カラムストアとローストアを具体的にイメージし、正しく使い分けできるようになる。

私が抱いた疑問

HANA DBは「インメモリデータベース」かつ「カラム型データベース」という構成をとっている。

テーブルのストレージタイプはローストアとカラムストアの２種類を選択できる。

保存されている情報を用いて頻繁に計算する場合はカラムストア、

そうでない場合はローストアとするのが基本ですが、

具体的にどう活用されているのか、私は疑問に思いました。

まず、その疑問を解決するための前提知識として、HANAのデータベース構造をそのほかの一般的なデータベースと対比します。その次に、ローストア、カラムストアの違いを説明し、具体的な使用方法を実際のテーブルを上げて解説していきます。

データベースについて

CPUに近い場所にあるメモリ：高速にデータ通信が可能/容量小さい/揮発性

CPUと離れた場所にあるメモリ：アクセス速度は相対的に遅い/容量大きい/不揮発性

➡データを置く位置によってアクセスの速度が異なる（データヒエラルキーがある。）

データベースの構造　オンディスクデータベースとインメモリデータベース

オンディスクデータベース

オンディスクデータベース：HDDなどのディスクストレージにデータを格納するデータベース

ディスクに保存されたデータをデータベースエンジンによって取り出し、すぐに使う情報はメモリにキャッシュとして保存する等データヒエラルキーに基づいてチューニングを行う。

メインデータ：ディスクに保存

スナップショット：なし

キャッシュ：メモリに保存

インメモリデータベース

インメモリデータベース：データを全てメインメモリ上に格納するデータベース

データが大量かつ急速に増える→データヒエラルキーのチューニングが追い付かない。

→データヒエラルキーを考える必要がない「インメモリデータベース」が登場

メインデータ：メモリに保存

スナップショット：SSDに更新毎＆定期的に保存

キャッシュ：なし

データの管理方法　RDB（リレーショナルデータベース）

RDB：データを複数の表として管理し、表と表の関係を定義することで、複雑なデータの関連性を扱えるデータベースの管理方式

・RDBのデータモデル

RDBのデータモデルにはローストアとカラムストアがあり、HANAはカラムストアが初期設定となっています。

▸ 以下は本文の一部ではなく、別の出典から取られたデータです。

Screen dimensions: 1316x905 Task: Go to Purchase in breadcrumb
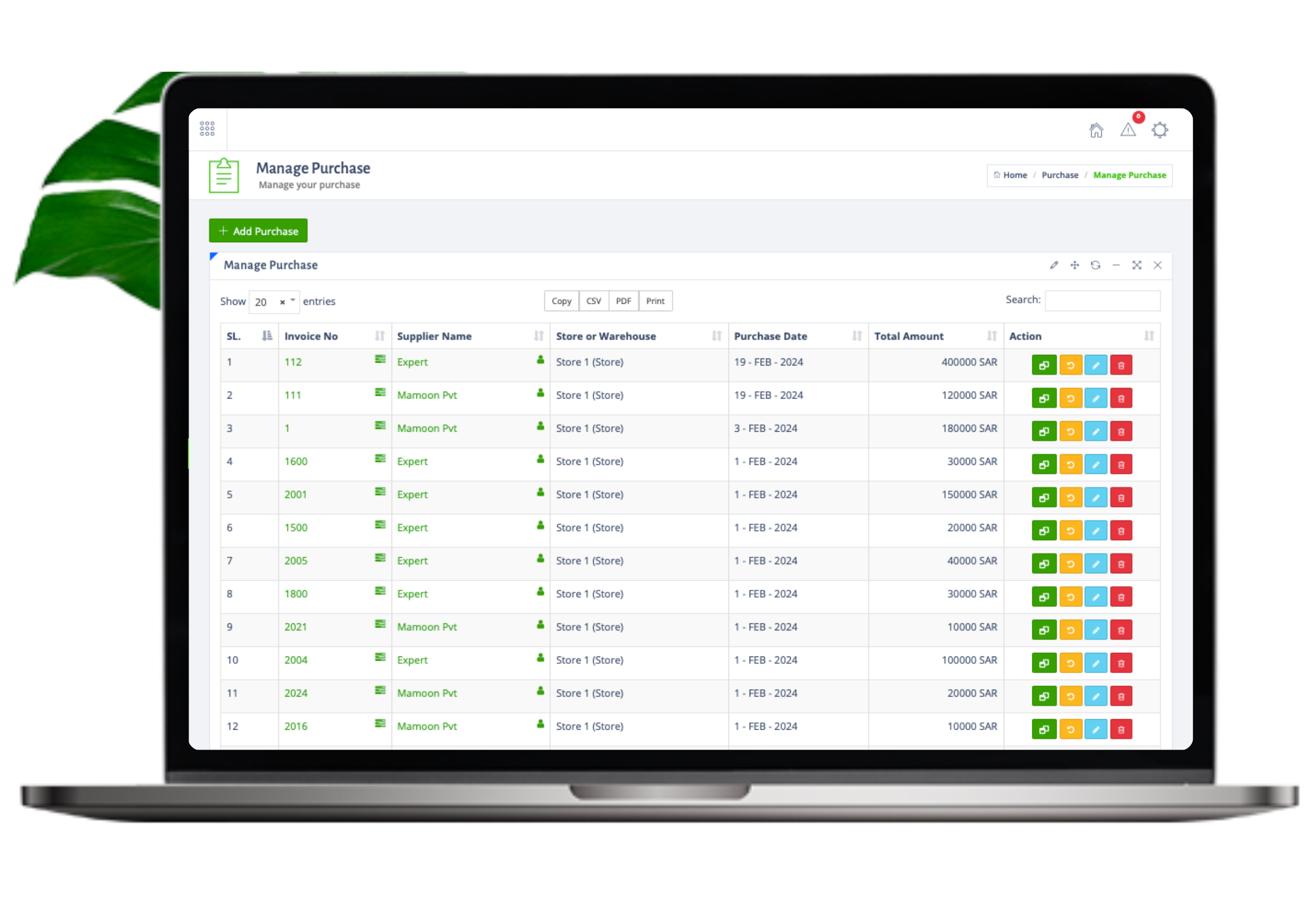pyautogui.click(x=1059, y=175)
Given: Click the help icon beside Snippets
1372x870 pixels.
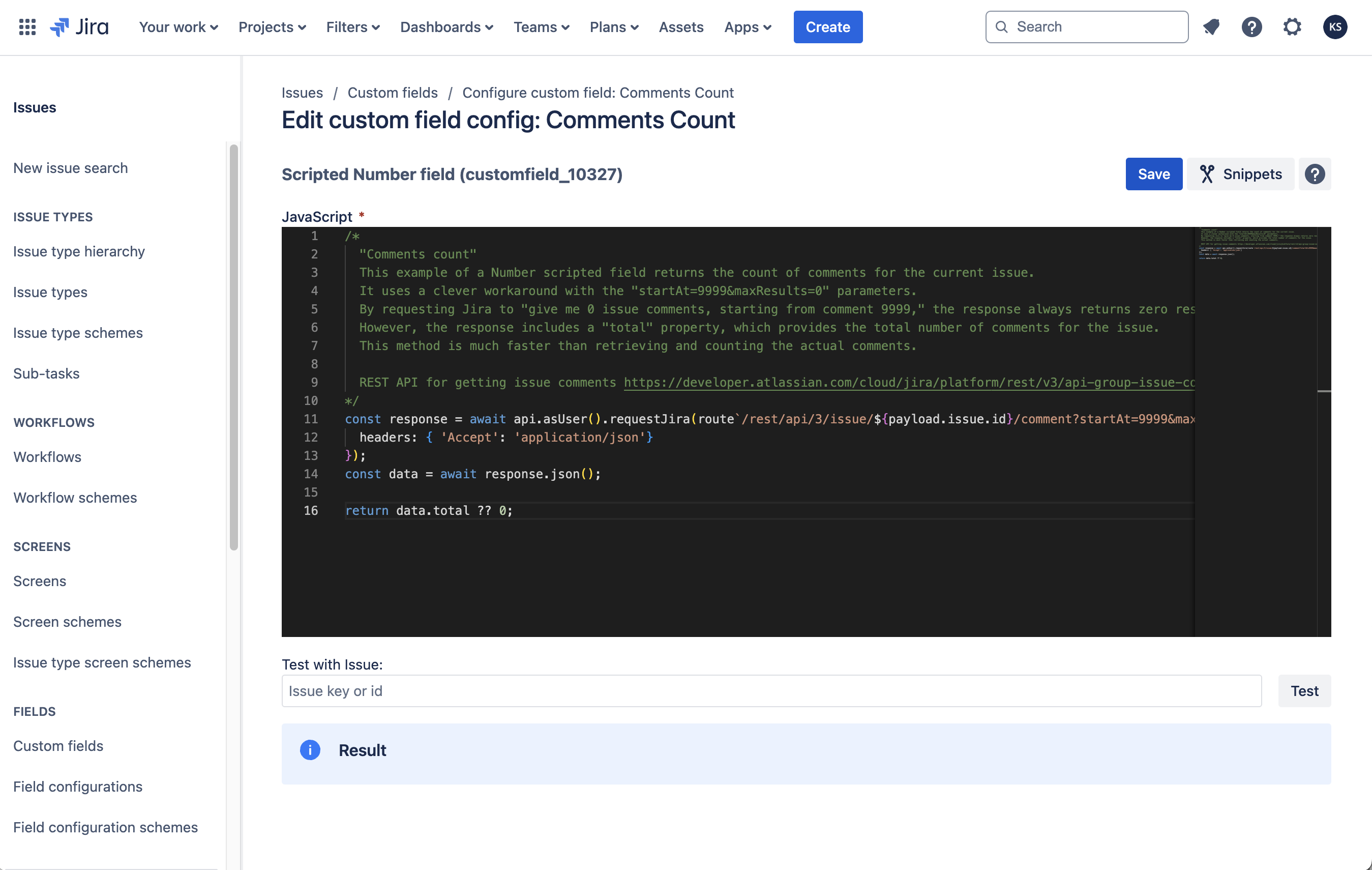Looking at the screenshot, I should point(1315,174).
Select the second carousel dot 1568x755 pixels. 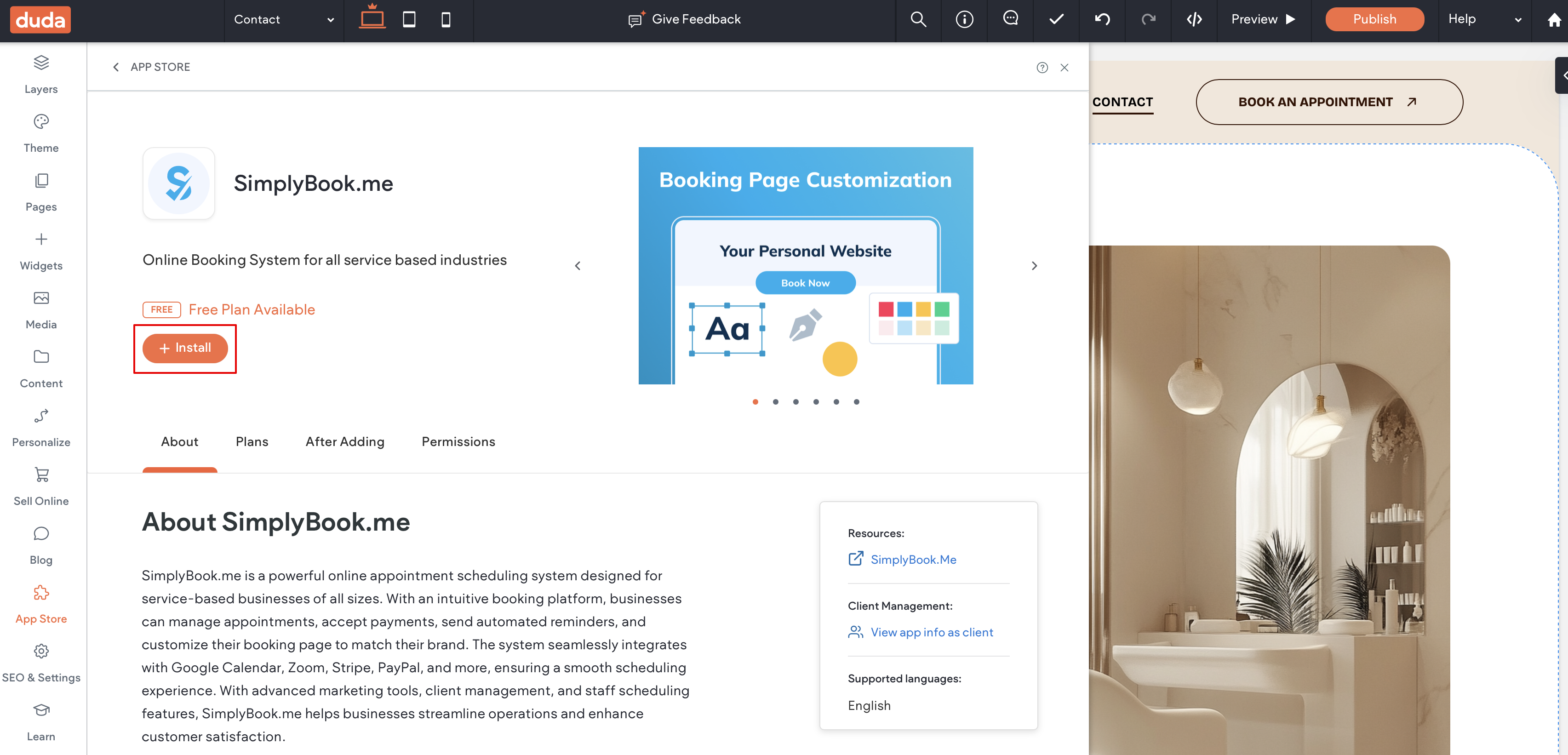pos(775,402)
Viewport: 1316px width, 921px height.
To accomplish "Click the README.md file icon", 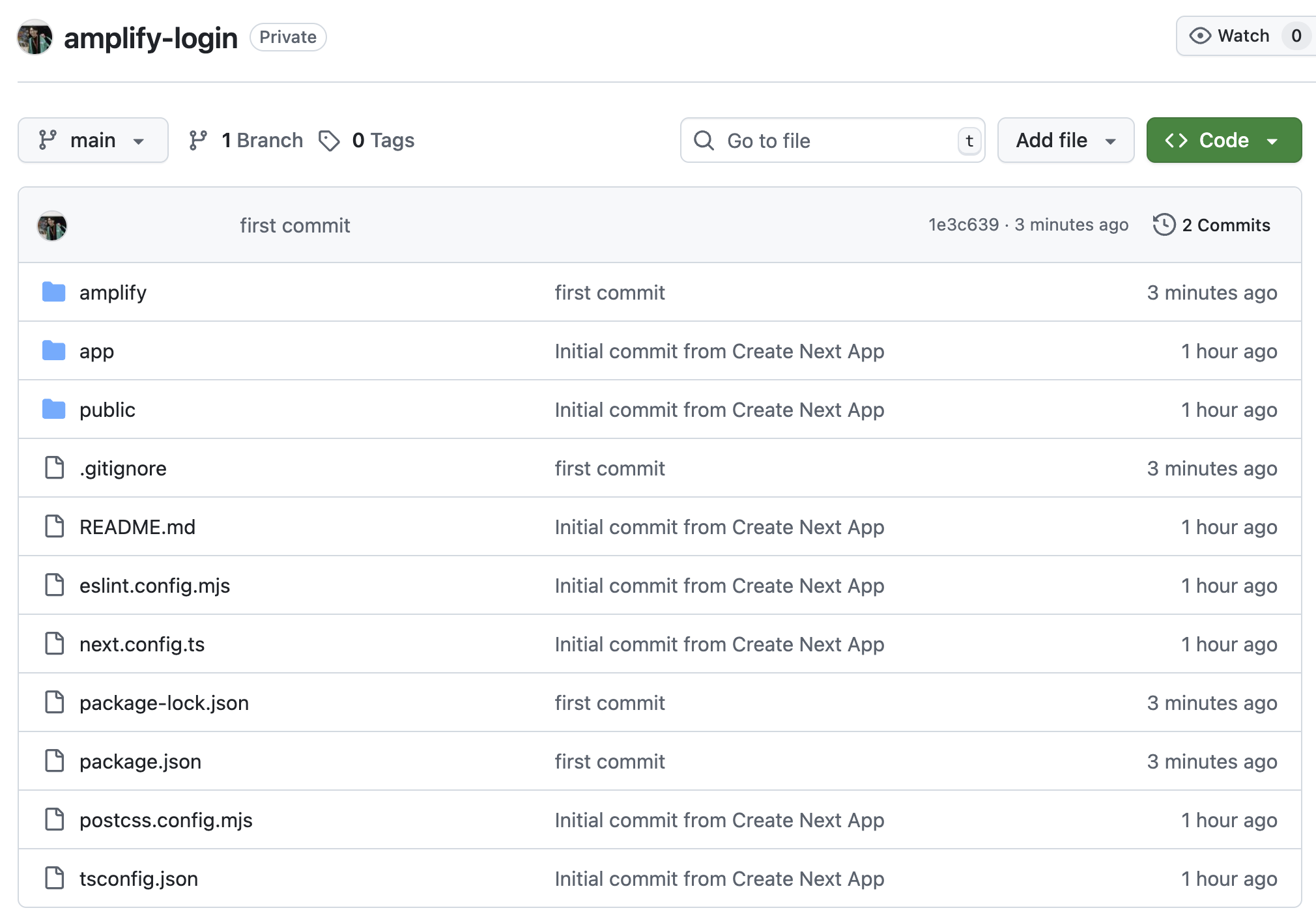I will point(55,526).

ローストア（行型ストレージ）：１つのレコードを１行のデータとみなして格納する

カラムストア（列型ストレージ）：データを列ごとにまとまった形で格納する

※カラムストアはNoSQL（Not only SQLの略）の一種として定義されることもある

以上のような区切りでデータを保存すると、データベース上には下記のような状態でデータが保持される。

（イメージ）

ローストア

カラムストア

データを上から読み込むときは上記のような順序で読み込まれるため、下記のような特徴になります

・両データモデルの特徴

	ローストア	カラムストア
追加・更新・削除処理	はやい	おそい
集計処理	おそい	はやい

HANAはカラム型データベースであり、データは列方向に圧縮され保持されています。

追加・更新・削除といった処理を速くするためにHANAは「デルタバッファ」という仕組みを採用している。

参考　デルタバッファ

デルタバッファはカラムストアのデータベースにおけるコンセプトです。

デルタバッファはL1デルタ、L2デルタ、カラム型データベースであるメインストアの3つで構成されています

L1：データベースに対する追加、更新、削除の情報がローストアで圧縮されずに保存される

L2：バックグラウンドでローストアであるL1がカラムストアであるL2に変換され、インデックスにより圧縮される

メインストア：L2からデータを取得し保存した上で、高速アクセスのために圧縮、配置変更が行われます。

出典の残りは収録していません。